Getting your work-life balance right means becoming the person you want to grow into on-the-job, while getting closer to attaining the goals you most want to realize. That’s what changes a job from little more than a paycheck into a vocation, a calling. When you can see the evidence of what you value the most in the work that you do, a deeper sense of happiness and accomplishment comes into your life—maybe for the first time.
Connecting your values to your working life requires a whole new set of decision-making muscles. Above all, it means living with, and acting on, those values that are most important to you before you are faced with truly difficult choices.
People who have never road-tested their values in their own lives usually don’t know what to do when they are confronted with a situation that calls upon them to act in the most basic human ways. It is when a woman has fallen down in front of you and is bleeding on the sidewalk. Do you stop to help?
For too many of us, the choice is to walk around her and then make up an excuse for not acting: I couldn’t stop, I had to get to work, to school, or the gym. I wouldn’t have known what to do if I did stop. Someone else will probably help her. I’d rather not get involved.
There is a name for this kind of paralysis, this not-knowing-what-to-do and its associated excuses. It’s called “the bystander effect.”
There was a gut wrenching demonstration of this dynamic chronicled in the Philadelphia newspapers just before Christmas. What floored me was the realization that I’d heard all of these kinds of excuses before, indeed had heard them over and over again when I was growing up—although the stakes were never as high as they were for the victims of this story.
Bill Conlin, a Hall of Fame baseball writer for one of the City’s papers, was pushed into early retirement a few weeks ago after a chorus of middle-aged women and men (some of them members of his own family) accused him of molesting them when they were as young as seven years old. This kind of abuse, and another prominent individual’s involvement, are now numbingly familiar. But I broke out in a cold sweat when the story started talking about how many people knew what Conlin was doing 30-odd years ago, and their willingness to talk today about what they did and didn’t do with their knowledge at the time.
Those now talking include the kids who were once abused as well as the parents they told about it. As Kelley Blanchet, Conlin’s niece and one of the children he molested, told the reporter: “People have kept this secret. It’s not just the victims, it’s the victims’ families. There were so many people who knew about this and did nothing.”
Well not exactly nothing. The adults generally found their own private solutions.

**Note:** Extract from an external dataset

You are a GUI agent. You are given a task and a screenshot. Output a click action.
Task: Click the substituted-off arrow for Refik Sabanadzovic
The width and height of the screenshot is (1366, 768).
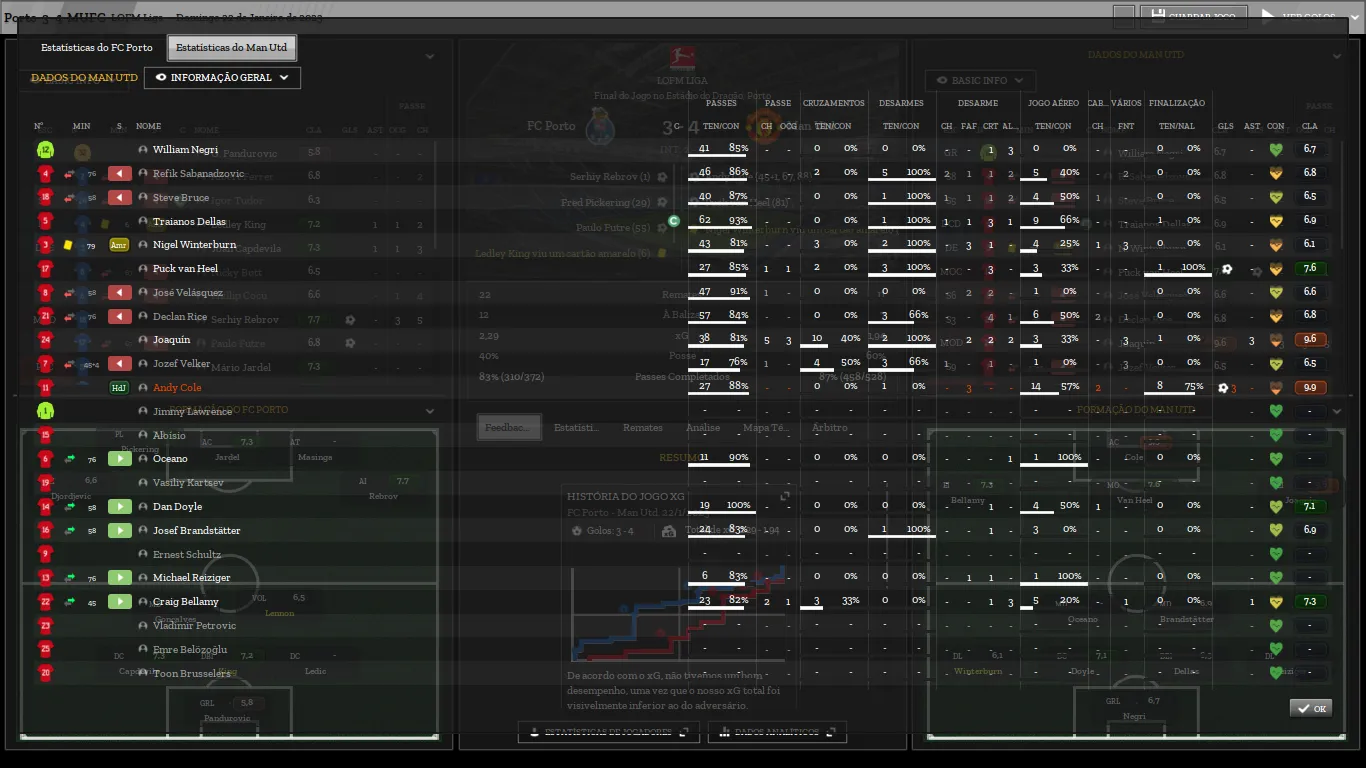pos(120,174)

Kelley’s parents kept her away from her uncle after the abuse, and her father actually confronted Conlin. But when Conlin denied that he had done anything and then started crying, Kelley’s dad found himself first pitying, and then believing him. Taking his word over their daughter’s, Kelley’s parents never alerted the parents of other children who frequented the Conlin house or even other family members about what had happened.
And there were lots of little boys and girls who flocked to Conlin’s house to play with his little boys, Billy and Peter, 30 years ago: like Barbara Healy’s children Kevin and Karen.
When Kevin came home one day complaining about Conlin’s touching him, Barbara told him to stay away from the Conlin house, but not to tell his father (“who had a terrible temper”) about what had happened. However Barbara never stopped her daughter Karen from going over to play with Conlin’s youngest son Peter because “I thought [Conlin] was just interested in boys.”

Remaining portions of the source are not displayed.